Chi si relaziona con persone dotate di un tale grado di sensibilità ed intelligenza emotiva, deve imparare a rispettare i tempi di riposo e di disconnessione momentanei, senza “pressare” l’altro, poiché otterrebbe solo una “fuga”, un “attacco” o una “chiusura” totale.
La percezione di essere accettati per quello che si è, di non doversi conformare a rigidi standard di aspettative da parte dell’altro, mette la persona altamente sensibile in uno stato di relax, che gli consente di recuperare energia molto più velocemente.
Le memorie traumatiche infatti, possono anche essere la conseguenza di “relazioni disfunzionali” vissute nella prima infanzia, violenze psicologiche o rapporti conflittuali vissuti con una figura affettiva dominante che ci ha controllato attraverso la svalutazione o la deprivazione affettiva.

La sicurezza in sé stessi (autostima e senso di identità solida) è la base per relazionarsi con gli altri.

La relazione tra il nervo vago e la regolazione degli stati affettivi nel trattamento dei disturbi post-traumatici complessi è la chiave per mettere in relazione la psiche con il soma, ossia con tutte quelle reazioni fisiologiche, istintive e primarie che senti e pensi di non poter controllare o gestire.
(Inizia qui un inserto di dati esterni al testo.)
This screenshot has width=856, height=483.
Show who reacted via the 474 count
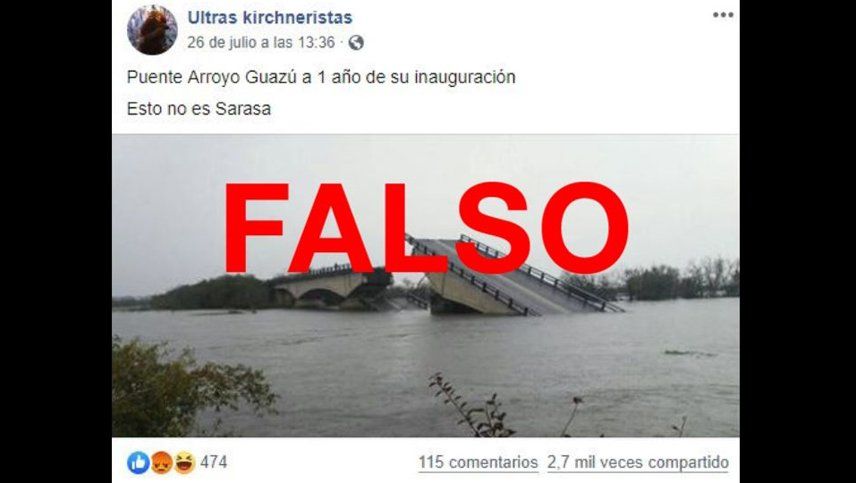213,463
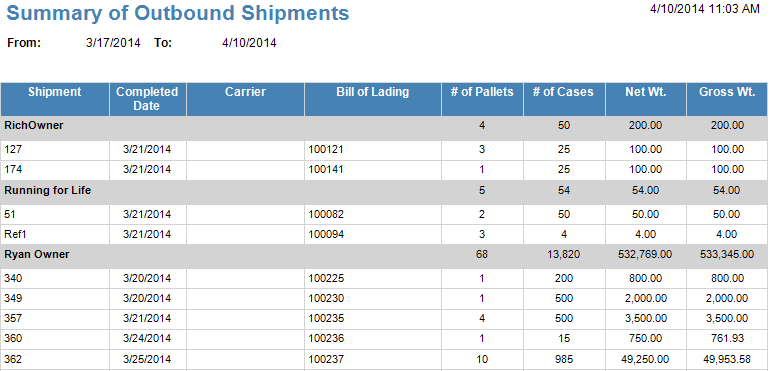Click the To date 4/10/2014
The height and width of the screenshot is (371, 779).
[249, 43]

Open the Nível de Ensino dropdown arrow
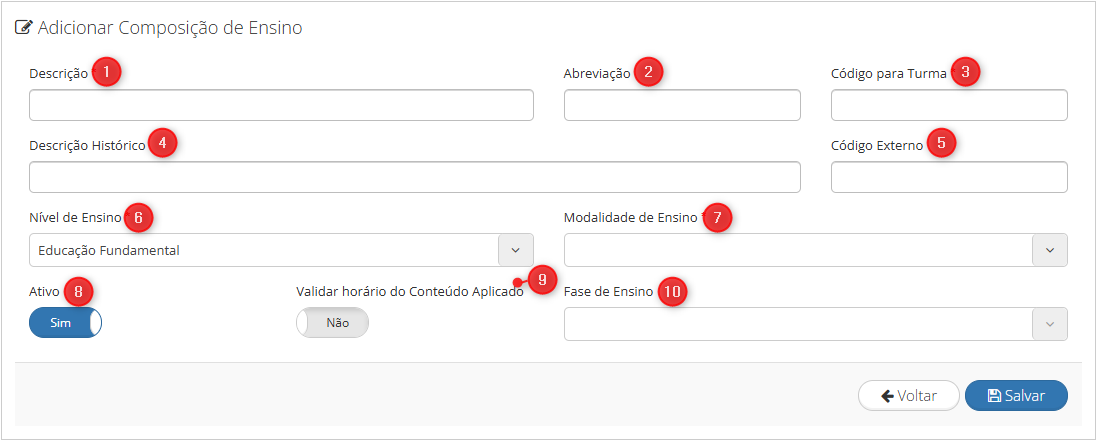point(516,250)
Le terapie integrate sul trauma si occupano di trovare un filo conduttore tra tutti gli elementi incoerenti e controversi sul tema, (come ad esempio la correlazione tra i disturbi di personalità e i sintomi clinici) e si focalizzano sulla gestione delle fasi altalenanti on/off, sull’integrazione sinaptica delle memorie traumatiche e sull’aumento della capacità del sistema nervoso di fronteggiare situazioni di stress (aumento della tolleranza e della complessità/finestra di tolleranza).